No cabe duda: fueron una familia distinta. De otra manera no resulta posible explicar cómo pudieron aparecer, en la Gran Bretaña rural de principios del siglo diecinueve, tres hermanas escritoras de talento excepcional, que marcarían a fuego a la literatura inglesa y la literatura en general, en uno de los tres casos. A ese trío de brillantes (y temibles) féminas debe agregarse, además, la presencia del hermano maldito, al parecer otro talento, aunque en este caso malogrado. No cabe duda, no puede caberla: los Brontë fueron una familia especial. Charlotte, Emily, Anne. Y Branwell, claro.

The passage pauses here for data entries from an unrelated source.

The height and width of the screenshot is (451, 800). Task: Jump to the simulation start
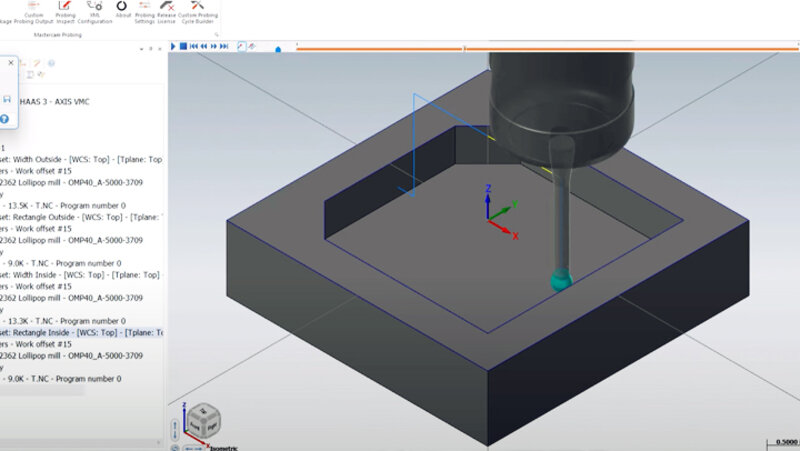tap(194, 46)
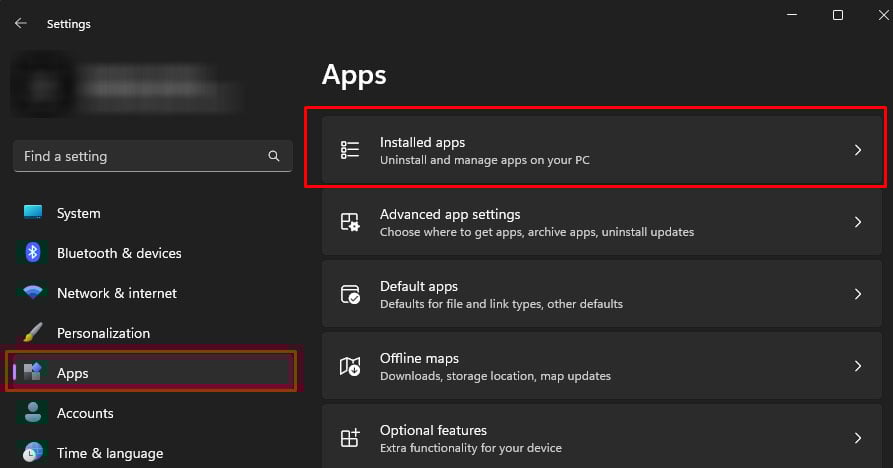This screenshot has width=893, height=468.
Task: Click the Bluetooth icon in sidebar
Action: point(33,253)
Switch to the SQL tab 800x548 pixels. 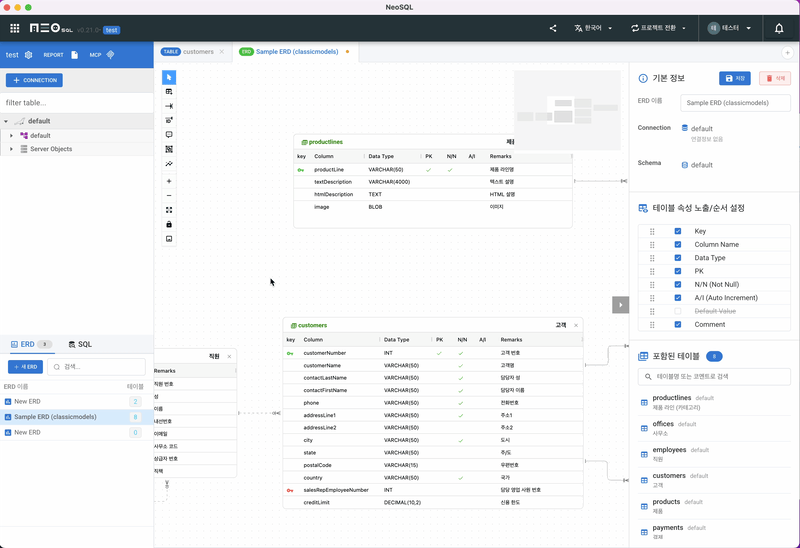click(80, 344)
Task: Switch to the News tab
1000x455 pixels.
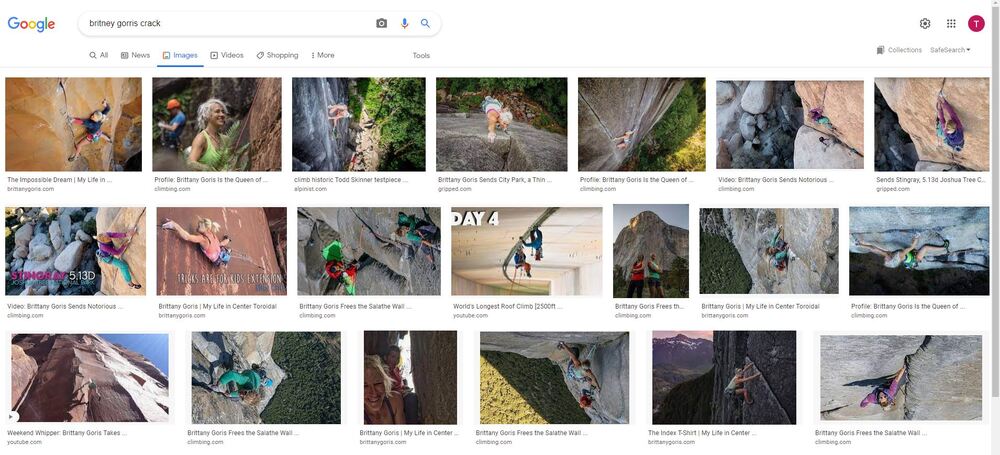Action: click(135, 55)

La periodista argentina Laura Ramos proviene de las entrañas de la cultura urbana identificada con el rock. Su obra más conocida, Corazones en llamas (en coautoría con Cynthia Lejbowicz), en cuya recordada tapa se puede ver de izquierda a derecha a los glamorosos Fito Páez, Charly García, Gustavo Cerati y Fabiana Cantilo, es una pequeña joya. A los lectores que conocen su trayectoria acaso los sorprenda que su última obra, Infernales, implique un notorio cambio de rumbo, ya que está dedicada, precisamente, a contar vida y obra de "la hermandad Brontë", tal como Ramos la denomina. El resultado de sus esfuerzos está, por cierto, a la altura de su pasado.

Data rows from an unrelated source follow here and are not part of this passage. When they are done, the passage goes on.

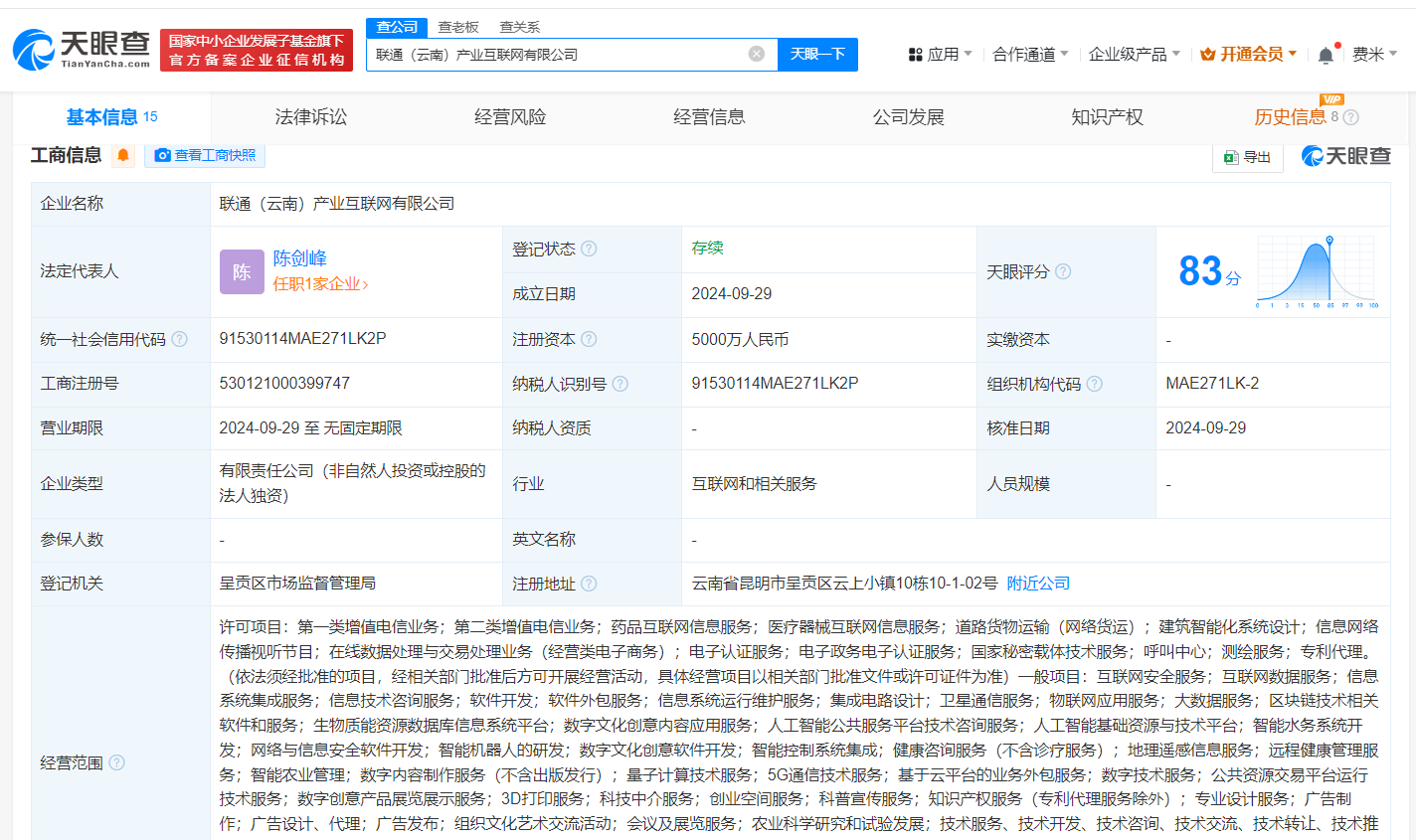
Task: Expand the 应用 dropdown menu
Action: (940, 54)
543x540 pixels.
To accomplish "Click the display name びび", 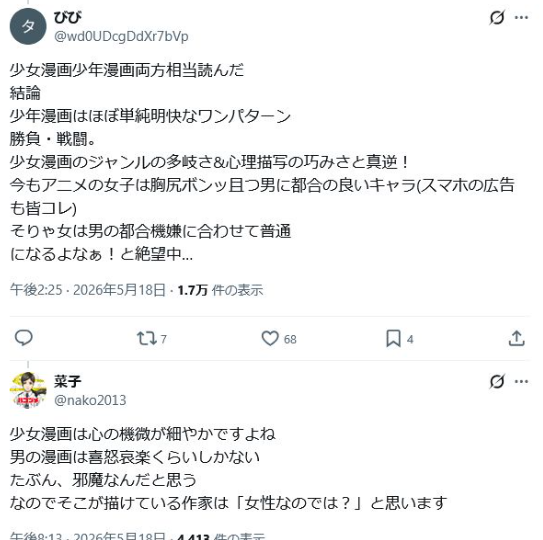I will point(68,18).
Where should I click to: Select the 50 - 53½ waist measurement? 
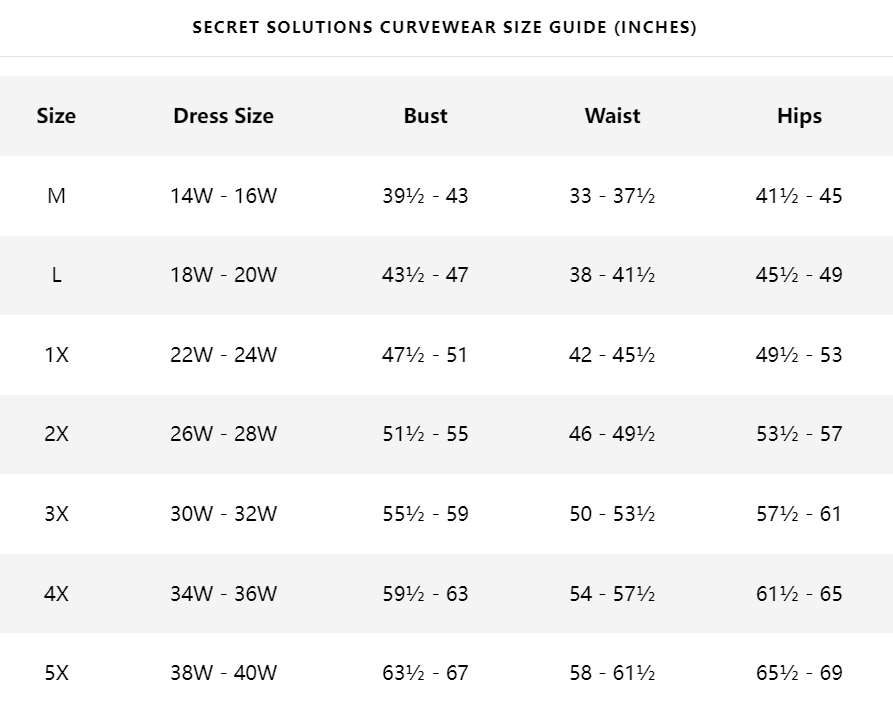pos(612,514)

Esta extraña biografía colectiva, que incluye un atípico capítulo final donde la autora explica las razones de su pasión bronteana, es el fruto de una rigurosa inmersión en un universo cerrado ―casi asfixiante―, enigmático, remoto. Ramos, tan enamorada de las obras de las hermanas como de sus vidas, viajó, caminó, preguntó. Y encontró, reveló, contó. Supo cómo hacerlo.
Una breve semblanza de las tres novelistas (aunque hayan debutado como poetas, con un libro compartido) que firmaban sus obras con seudónimo para enmascarar su identidad femenina debe partir ineludiblemente de recordar que Charlotte fue la autora de Jane Eyre, que le valió un éxito tan inmediato como rotundo; que Emily ―la de mayor, casi inmedible genio― escribió ese texto portentoso que se llama Cumbres borrascosas, y que la delicada Anne, la menos famosa del célebre trío, dejó como legado La inquilina de Wildfell Hall, una de las primeras obras literarias a las que se le puede otorgar la categoría de feminista. Detrás de ellas, como una sombra, se posa la figura del autodestructivo y alcohólico Branwell.

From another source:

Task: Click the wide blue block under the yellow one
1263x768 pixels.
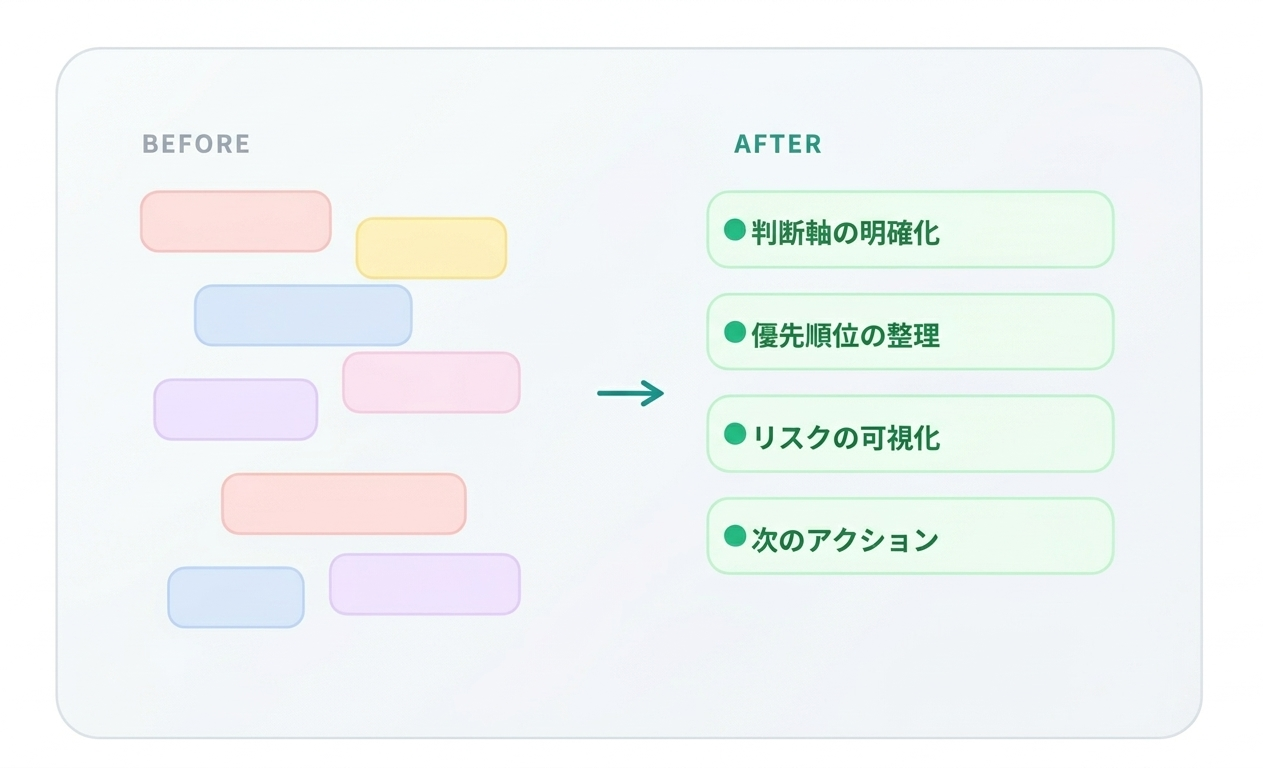Action: (x=303, y=315)
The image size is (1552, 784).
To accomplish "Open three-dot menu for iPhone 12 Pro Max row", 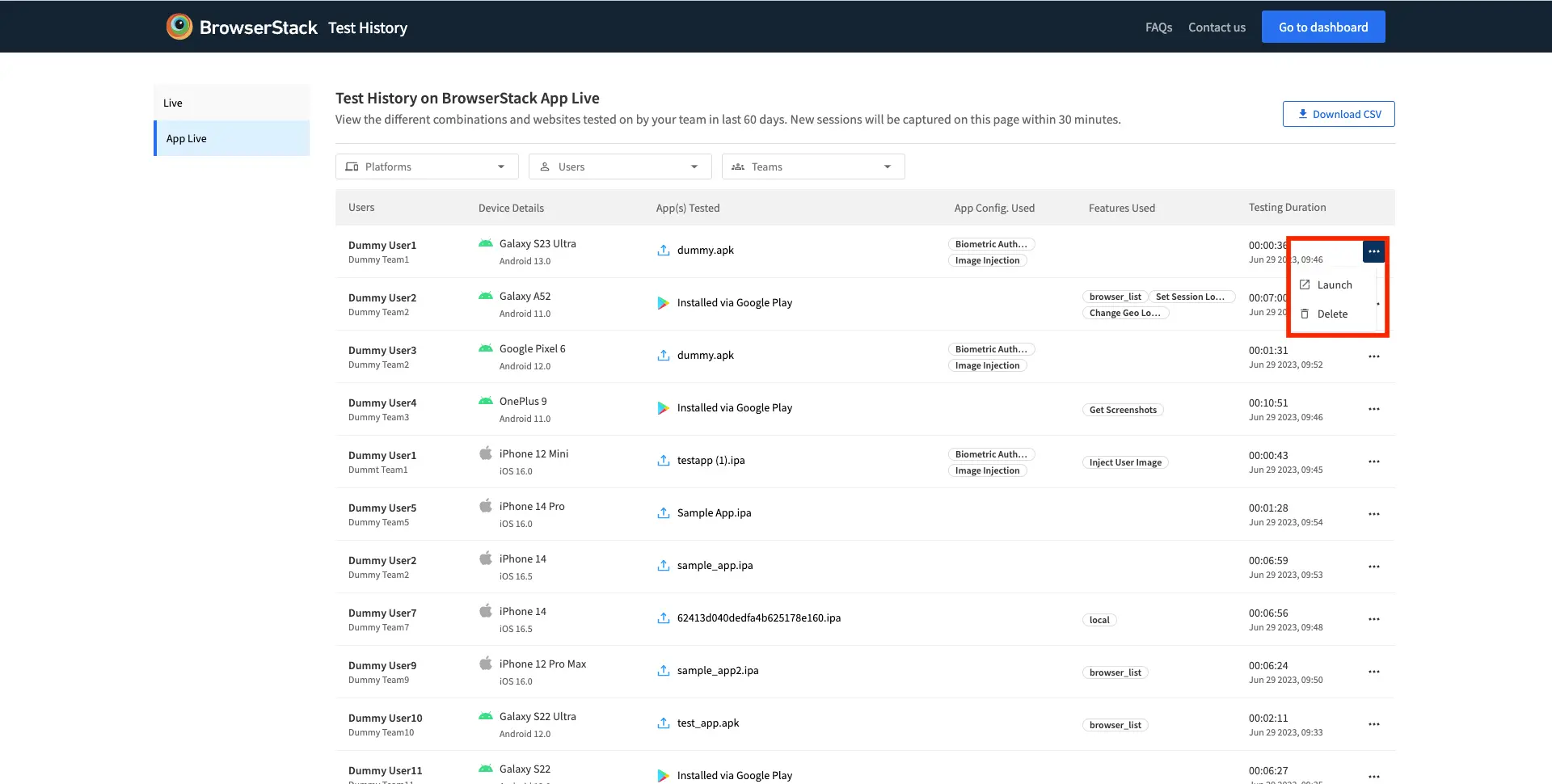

Desde la sombría infancia en el páramo y la muerte de dos hermanas mayores en plena adolescencia como consecuencia de las tétricas condiciones de los internados en los que fueron recluidas, hasta el temprano fallecimiento de la madre y la tortuosa relación con el padre clérigo que quedó a cargo de su crianza, llegando a los primeros intentos de publicación y el triunfo arrasador de Charlotte bajo una identidad falsa, el libro se lee como una novela en sí mismo. Tan ágil como documentado, seducirá por igual a quienes las hayan leído a fondo como a quienes ignoren por completo quiénes fueron las Brontë.
La tuberculosis, presencia constante y letal en aquella época, terminará con el talento sin límites de Emily y la delicada mirada de Anne antes de que llegaran a la treintena. Charlotte las sobrevivirá, y también a Branwell, para gozar parcialmente de las mieles de su triunfo antes de morir, también ella, de manera cruel por una enfermedad del embarazo (se había casado, como su madre, con un sacerdote).
El tiempo borró las vidas de las tres hermanas, pero no pudo ni podrá con su obra. Como un extraño testimonio del genio humano, lo que escribieron Charlotte, Anne y sobre todo la misteriosa Emily carece de fecha de vencimiento.